Saved entries
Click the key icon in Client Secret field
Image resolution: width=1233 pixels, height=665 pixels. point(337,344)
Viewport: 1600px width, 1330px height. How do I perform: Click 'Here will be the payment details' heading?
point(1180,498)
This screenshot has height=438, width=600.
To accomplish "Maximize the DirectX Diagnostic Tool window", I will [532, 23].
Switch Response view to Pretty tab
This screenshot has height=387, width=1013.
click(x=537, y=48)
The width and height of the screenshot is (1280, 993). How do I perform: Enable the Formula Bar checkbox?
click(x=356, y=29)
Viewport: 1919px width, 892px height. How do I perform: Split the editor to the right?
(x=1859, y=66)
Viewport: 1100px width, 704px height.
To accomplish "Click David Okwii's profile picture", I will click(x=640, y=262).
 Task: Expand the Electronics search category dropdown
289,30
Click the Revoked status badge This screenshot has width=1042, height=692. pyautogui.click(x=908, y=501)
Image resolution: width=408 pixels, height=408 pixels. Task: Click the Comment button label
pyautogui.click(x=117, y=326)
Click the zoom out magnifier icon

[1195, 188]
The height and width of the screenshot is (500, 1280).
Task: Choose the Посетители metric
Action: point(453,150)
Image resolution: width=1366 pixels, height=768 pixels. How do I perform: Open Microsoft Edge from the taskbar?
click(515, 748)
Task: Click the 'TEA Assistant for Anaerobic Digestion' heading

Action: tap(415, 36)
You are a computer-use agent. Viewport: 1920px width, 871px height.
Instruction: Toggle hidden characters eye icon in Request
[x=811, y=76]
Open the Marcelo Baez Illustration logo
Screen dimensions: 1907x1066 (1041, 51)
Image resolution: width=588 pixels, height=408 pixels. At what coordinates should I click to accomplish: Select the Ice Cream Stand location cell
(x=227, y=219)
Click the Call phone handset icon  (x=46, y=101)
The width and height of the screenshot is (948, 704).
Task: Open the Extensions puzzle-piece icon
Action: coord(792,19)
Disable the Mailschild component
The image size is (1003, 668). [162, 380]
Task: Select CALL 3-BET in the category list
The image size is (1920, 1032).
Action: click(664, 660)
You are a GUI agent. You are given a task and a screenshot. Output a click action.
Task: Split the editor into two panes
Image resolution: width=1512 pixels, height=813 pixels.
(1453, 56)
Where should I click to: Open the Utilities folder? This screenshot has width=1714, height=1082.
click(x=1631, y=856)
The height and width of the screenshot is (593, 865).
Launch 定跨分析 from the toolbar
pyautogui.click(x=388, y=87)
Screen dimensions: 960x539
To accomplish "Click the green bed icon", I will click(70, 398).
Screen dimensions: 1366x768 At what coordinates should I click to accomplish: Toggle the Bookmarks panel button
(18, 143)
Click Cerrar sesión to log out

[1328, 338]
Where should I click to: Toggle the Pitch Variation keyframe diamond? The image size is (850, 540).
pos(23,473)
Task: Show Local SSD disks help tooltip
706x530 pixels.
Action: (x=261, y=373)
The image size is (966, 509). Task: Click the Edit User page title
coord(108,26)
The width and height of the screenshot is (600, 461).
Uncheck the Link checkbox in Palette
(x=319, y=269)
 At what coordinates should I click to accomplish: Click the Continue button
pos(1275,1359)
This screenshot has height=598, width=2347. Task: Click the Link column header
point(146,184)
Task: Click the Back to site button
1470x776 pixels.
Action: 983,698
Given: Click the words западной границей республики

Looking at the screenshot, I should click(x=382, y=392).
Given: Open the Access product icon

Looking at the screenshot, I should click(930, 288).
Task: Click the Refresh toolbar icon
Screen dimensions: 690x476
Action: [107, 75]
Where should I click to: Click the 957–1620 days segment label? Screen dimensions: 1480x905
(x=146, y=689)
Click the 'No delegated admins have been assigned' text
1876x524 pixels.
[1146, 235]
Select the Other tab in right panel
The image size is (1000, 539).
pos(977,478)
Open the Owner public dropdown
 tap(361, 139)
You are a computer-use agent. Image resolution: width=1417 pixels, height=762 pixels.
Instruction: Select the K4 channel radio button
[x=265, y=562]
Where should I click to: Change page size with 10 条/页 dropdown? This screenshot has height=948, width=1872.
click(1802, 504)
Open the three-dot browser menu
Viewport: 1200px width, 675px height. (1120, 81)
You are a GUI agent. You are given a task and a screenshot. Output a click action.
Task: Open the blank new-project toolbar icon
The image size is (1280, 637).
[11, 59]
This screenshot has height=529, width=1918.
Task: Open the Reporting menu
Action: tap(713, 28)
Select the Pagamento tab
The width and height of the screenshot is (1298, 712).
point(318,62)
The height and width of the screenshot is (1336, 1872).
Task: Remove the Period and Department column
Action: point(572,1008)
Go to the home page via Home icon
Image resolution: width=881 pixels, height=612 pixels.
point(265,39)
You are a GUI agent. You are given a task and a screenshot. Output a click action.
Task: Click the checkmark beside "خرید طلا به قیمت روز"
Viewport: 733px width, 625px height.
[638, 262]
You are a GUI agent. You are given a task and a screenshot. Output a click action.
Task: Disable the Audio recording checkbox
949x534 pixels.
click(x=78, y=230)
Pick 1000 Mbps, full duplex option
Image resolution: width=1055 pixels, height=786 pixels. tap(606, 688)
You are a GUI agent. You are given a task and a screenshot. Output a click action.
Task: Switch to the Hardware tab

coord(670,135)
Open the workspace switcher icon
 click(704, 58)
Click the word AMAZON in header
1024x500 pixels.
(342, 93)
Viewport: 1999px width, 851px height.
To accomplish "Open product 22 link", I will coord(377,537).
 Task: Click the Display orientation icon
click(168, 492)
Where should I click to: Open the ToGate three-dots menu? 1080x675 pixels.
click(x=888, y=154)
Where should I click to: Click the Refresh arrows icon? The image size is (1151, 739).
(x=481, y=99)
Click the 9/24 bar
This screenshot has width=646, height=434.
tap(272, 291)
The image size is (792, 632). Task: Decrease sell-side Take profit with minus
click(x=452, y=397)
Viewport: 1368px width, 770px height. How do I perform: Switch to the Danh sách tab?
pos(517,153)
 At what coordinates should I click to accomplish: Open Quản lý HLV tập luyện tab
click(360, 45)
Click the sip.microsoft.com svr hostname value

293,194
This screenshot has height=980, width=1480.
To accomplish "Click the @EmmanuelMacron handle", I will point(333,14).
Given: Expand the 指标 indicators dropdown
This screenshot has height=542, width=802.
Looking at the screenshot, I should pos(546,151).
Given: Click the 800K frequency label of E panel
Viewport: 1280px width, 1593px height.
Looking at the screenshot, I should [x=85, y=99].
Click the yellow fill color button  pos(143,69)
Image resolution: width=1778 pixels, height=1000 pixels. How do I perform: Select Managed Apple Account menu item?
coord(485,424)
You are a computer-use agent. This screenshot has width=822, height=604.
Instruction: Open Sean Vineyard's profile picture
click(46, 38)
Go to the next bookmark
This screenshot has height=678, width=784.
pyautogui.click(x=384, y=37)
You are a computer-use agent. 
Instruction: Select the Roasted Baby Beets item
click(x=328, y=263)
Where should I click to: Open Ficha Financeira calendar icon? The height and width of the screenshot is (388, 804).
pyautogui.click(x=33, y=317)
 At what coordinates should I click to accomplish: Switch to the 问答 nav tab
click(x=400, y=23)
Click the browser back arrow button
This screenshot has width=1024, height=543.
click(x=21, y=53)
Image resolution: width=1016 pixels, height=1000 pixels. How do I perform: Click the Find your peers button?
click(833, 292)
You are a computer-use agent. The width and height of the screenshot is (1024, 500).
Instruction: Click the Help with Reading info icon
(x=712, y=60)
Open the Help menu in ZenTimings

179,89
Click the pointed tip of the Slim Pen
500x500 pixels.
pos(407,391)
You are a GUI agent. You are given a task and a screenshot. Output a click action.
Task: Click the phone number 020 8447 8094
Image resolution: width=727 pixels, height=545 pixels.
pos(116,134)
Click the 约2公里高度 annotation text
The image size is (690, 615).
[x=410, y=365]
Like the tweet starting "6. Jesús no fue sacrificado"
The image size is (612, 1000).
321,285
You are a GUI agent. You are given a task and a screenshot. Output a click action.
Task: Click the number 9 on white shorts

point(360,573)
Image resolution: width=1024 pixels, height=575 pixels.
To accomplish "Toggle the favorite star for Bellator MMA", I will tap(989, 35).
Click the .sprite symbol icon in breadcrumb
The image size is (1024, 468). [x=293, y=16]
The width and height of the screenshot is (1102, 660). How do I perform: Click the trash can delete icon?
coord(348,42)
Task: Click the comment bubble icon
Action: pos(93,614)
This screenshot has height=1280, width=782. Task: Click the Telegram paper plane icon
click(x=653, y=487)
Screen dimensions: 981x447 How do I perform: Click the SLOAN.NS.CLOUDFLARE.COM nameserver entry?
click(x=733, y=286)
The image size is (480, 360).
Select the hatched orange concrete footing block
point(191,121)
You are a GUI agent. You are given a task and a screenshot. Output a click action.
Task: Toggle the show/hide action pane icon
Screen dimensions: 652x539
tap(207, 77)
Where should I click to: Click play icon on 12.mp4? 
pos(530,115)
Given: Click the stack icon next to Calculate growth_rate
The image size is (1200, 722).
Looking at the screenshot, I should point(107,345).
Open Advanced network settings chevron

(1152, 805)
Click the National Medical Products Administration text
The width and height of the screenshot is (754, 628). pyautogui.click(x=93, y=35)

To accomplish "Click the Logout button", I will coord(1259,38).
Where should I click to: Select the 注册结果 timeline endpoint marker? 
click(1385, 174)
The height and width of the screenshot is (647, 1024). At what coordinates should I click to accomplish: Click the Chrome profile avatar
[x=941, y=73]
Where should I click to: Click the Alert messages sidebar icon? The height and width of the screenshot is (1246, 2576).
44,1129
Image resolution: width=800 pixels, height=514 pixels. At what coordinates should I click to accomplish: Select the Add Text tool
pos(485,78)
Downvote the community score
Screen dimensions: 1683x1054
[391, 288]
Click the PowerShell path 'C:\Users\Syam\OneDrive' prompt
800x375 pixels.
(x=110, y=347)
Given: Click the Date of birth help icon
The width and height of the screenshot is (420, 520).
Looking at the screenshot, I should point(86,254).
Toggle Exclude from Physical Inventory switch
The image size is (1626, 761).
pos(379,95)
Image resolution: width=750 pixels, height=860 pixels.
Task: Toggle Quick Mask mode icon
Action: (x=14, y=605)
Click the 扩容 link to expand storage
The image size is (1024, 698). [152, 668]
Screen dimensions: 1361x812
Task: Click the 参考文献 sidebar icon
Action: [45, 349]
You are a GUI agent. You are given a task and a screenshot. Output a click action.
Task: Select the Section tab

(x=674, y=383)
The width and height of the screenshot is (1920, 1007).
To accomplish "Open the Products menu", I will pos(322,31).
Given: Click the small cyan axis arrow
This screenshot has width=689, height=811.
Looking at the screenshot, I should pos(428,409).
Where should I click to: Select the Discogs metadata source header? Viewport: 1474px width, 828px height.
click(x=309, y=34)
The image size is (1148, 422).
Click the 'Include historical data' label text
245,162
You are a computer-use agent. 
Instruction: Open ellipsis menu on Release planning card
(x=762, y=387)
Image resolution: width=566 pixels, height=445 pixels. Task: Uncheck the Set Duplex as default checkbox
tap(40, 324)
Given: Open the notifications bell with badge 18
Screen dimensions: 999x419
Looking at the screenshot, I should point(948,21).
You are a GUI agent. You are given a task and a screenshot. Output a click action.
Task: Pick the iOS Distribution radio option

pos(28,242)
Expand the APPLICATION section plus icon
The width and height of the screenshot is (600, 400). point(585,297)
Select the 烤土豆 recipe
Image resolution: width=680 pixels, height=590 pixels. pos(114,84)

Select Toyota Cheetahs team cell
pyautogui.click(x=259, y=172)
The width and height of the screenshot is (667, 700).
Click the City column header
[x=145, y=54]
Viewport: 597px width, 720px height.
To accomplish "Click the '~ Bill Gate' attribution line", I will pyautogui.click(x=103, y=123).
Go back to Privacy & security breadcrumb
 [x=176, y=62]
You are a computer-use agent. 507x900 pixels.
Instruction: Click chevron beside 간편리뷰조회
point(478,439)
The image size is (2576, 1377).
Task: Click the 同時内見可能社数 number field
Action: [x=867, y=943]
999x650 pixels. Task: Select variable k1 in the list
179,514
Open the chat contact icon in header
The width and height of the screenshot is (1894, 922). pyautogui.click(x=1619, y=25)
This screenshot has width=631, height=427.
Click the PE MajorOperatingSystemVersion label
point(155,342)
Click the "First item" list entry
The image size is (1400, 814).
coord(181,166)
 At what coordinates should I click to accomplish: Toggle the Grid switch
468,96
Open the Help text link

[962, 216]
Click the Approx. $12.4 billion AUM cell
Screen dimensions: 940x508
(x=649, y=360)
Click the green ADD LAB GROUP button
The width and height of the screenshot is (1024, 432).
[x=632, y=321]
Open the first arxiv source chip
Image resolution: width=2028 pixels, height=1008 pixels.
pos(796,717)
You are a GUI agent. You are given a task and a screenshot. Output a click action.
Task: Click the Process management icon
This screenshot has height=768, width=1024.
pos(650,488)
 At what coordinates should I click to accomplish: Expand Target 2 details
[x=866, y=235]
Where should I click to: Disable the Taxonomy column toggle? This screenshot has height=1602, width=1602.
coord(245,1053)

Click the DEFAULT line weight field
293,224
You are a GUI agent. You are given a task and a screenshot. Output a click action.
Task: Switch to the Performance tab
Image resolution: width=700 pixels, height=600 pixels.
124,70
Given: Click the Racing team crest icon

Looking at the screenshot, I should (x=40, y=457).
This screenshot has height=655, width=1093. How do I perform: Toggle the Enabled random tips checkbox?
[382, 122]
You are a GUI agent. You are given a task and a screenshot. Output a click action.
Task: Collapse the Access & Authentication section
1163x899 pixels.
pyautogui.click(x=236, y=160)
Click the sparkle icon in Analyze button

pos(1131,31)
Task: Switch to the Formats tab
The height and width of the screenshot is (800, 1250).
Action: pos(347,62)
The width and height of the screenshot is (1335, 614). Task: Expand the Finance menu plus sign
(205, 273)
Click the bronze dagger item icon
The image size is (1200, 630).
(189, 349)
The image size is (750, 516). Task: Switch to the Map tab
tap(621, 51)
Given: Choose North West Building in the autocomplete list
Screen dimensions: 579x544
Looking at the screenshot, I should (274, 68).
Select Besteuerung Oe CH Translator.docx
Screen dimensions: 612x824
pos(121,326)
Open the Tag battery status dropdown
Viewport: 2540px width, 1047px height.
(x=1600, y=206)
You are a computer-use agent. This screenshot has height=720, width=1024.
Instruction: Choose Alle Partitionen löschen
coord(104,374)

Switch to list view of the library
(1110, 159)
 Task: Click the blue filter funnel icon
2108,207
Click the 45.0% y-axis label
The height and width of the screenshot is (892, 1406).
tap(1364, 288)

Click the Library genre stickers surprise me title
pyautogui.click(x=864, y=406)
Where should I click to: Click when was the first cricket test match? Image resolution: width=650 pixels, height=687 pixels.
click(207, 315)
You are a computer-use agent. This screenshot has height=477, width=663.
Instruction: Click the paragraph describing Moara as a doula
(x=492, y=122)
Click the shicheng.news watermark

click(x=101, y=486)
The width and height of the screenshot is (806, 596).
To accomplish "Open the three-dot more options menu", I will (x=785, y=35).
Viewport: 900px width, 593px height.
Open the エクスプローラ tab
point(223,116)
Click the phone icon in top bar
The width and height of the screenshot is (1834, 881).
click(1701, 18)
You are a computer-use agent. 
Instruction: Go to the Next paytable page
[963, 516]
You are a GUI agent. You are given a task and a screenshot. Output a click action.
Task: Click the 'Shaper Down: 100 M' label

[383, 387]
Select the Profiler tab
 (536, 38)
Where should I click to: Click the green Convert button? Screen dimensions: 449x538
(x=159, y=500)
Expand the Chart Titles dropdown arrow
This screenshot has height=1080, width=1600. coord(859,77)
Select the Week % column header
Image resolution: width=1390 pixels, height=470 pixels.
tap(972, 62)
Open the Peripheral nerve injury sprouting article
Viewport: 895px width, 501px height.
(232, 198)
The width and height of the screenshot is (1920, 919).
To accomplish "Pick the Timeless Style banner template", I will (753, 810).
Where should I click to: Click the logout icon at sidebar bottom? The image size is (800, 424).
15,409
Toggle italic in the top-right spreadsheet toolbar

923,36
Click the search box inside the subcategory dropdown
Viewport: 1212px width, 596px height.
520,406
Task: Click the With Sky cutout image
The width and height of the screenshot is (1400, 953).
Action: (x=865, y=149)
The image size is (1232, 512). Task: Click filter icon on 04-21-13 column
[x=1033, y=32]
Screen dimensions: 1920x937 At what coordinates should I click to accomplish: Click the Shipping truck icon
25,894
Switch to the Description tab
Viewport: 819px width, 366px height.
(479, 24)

WHAT YOU SHOULD DO: Across the entries above, work out how many lines hold "status". The answer is that number alone.

ANSWER FOR THIS EXERCISE: 2